This report documents the installation, verification, and use of a local NCBI BLAST database to query an unknown sequence. For this we will take the following steps:

  1. Make the BLAST database on a high performance university server (Raven),

  2. Obtain a query sequence,

  3. Run BLAST,

  4. Obtain annotations,

  5. Create a table with the results.

1 Make BLAST database

1.1 Download NCBI BLAST files

To begin, we will download BLAST files to an applications folder, a sibling folder to our GitHub repository to avoid the file limit constraints.

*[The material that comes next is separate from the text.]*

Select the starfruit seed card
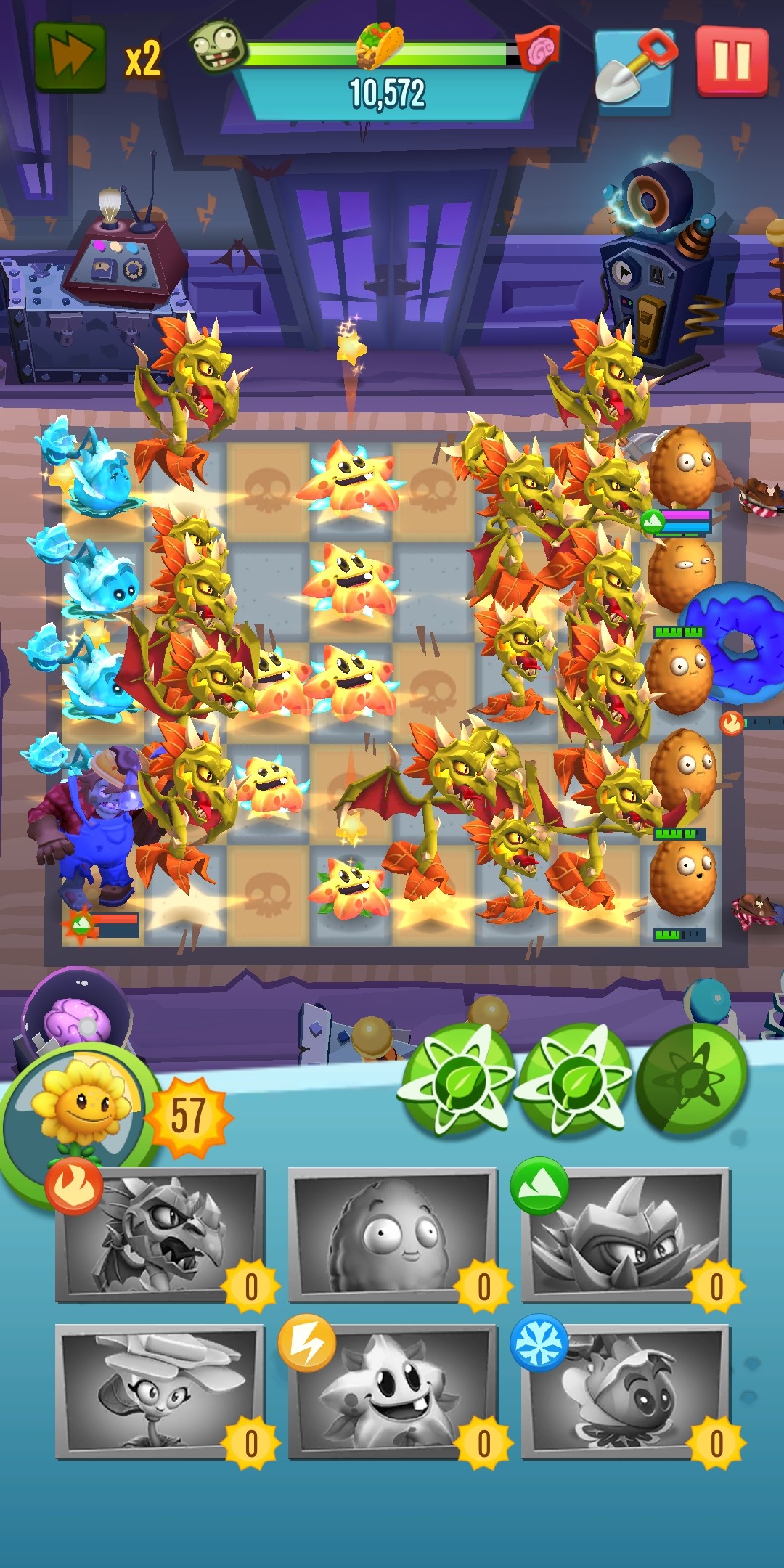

cd /home/jovyan/applications #is this a good relative file path? Reproducible?
curl -O https://ftp.ncbi.nlm.nih.gov/blast/executables/blast+/LATEST/ncbi-blast-2.16.0+-x64-linux.tar.gz
tar -xf ncbi-blast-2.16.0+-x64-linux.tar.gz

The following code previews the file (header) to help us verify that the above curl commands downloaded the software correctly.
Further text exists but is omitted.